10. The planning ontology system of claim 9 further comprising wherein the relevance relationship is quantified as:
low where the relevance relation is below 35%;
medium when the relevance relation is between 35% to 70%; and
high when the relevance relation is above 70%.
11. A method for creating a planning ontology system comprising
forming a system architecture comprising:
at least one domain file;
at least one problem file;
forming at least one planner to which the at least one domain file and the at least one problem file are introduced to form at least one planner configuration;
configuring the at least one planner configuration to be sent to at least one hypertune planner;
including at least one data storage unit, which is in communication with the at least one hypertune planner, for holding at least one data comprising:
at least one plan storage;
at least one planner improvement ontology;
configuring the at least one data storage unit to parse the at least one data to at least one metadata extractor, wherein the at least one metadata extractor is in communication with the at least one hypertune planner;
configuring the at least one hypertune planner to utilize the at least one planner improvement ontology to generate at least one tuning parameter for the at least one planner configuration; and
configuring the at least one hypertune planner to transmit the at least one tuning parameter to at least one executor which executes the at one tuning parameter.

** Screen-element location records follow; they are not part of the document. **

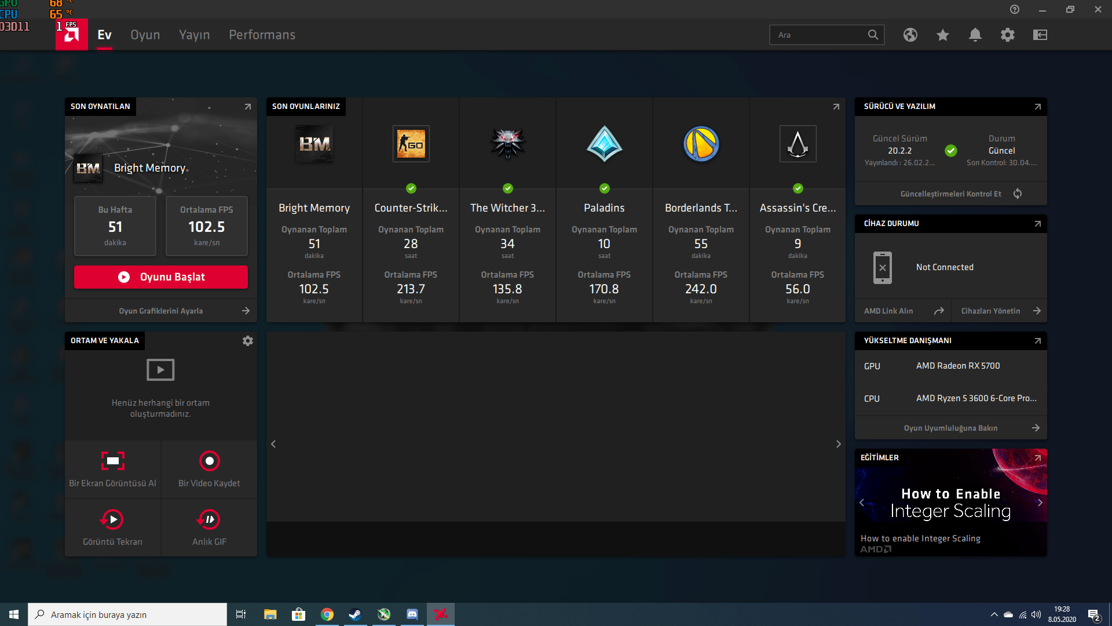
Task: Open the web browser globe icon
Action: coord(910,35)
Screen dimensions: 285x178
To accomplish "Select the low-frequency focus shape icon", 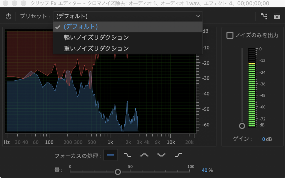I will point(127,155).
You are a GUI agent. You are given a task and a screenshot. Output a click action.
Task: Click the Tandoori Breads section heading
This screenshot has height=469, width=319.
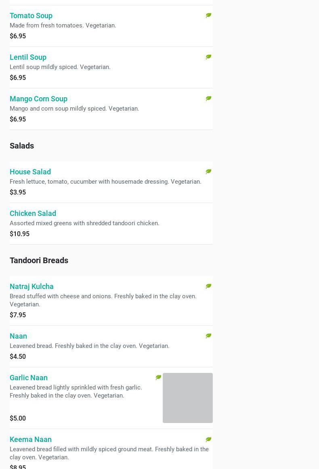[x=39, y=260]
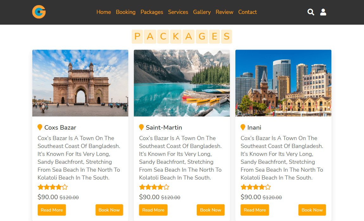Screen dimensions: 364x221
Task: Click the location pin beside Coxs Bazar
Action: pyautogui.click(x=40, y=127)
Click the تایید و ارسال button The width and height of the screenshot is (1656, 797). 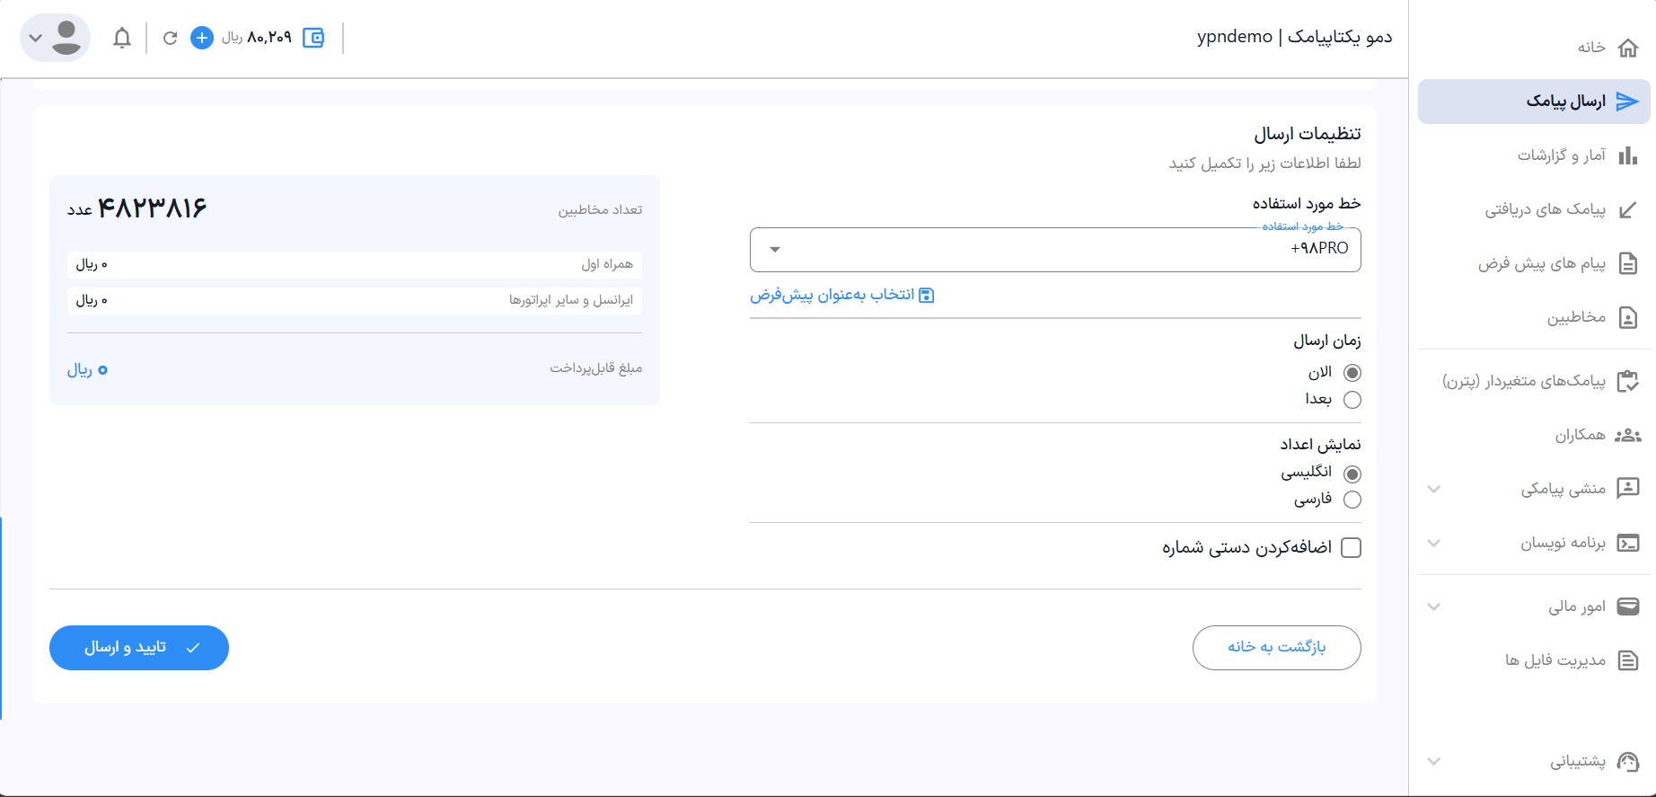tap(139, 648)
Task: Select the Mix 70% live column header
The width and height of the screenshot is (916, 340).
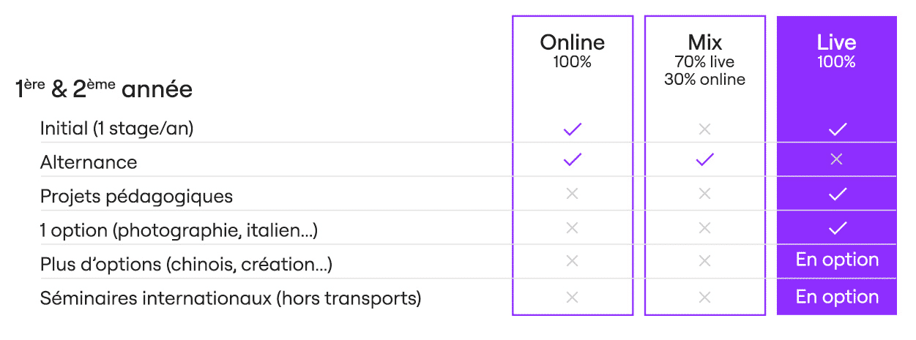Action: pyautogui.click(x=704, y=60)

12. The method for creating a planning ontology system of claim 11 further comprising configuring the at least one metadata extractor to include:
at least one macro;
at least one goal ordering structure;
at least one optimal heuristic structure; and
at least one plan summary.
13. The method for creating a planning ontology system of claim 11 further comprising including access to at least one external data source.
14. The method for creating a planning ontology system of claim 13, wherein the at least one external data source provides at least one data update to the at least one metadata extractor.
15. The method for creating a planning ontology system of claim 11 further comprising providing via the planning ontology system at least one structured representation disclosing extraction of domain, problem and planner properties provided to the at least one planner.
16. The method for creating a planning ontology system of claim 11 further comprising configuring the planning ontology system to generate at least one plan explanation for the executor executing the at least one tuning parameter.
17. The method for creating a planning ontology system of claim 11 further comprising including within the planning ontology system at least one semantic web technology configured to generate multiple explanation types via encoding domain knowledge, action semantics, and plan structures within the planning ontology system.
18. The method for creating a planning ontology system of claim 11 further comprising configuring the planning ontology system to evaluate at least one feature of at least at least one planning domain of a second planner.
19. The method for creating a planning ontology system of claim 11 further comprising configuring the planning ontology system to describe a relevance relationship between at least one planning domain and the planner via quantifying the relevance relationship between the planner to the planning domain.
20. The method for creating a planning ontology system of claim 19 further comprising wherein the relevance relationship is quantified as:
low where the relevance relation is below 35%;
medium when the relevance relation is between 35% to 70%; and
high when the relevance relation is above 70%.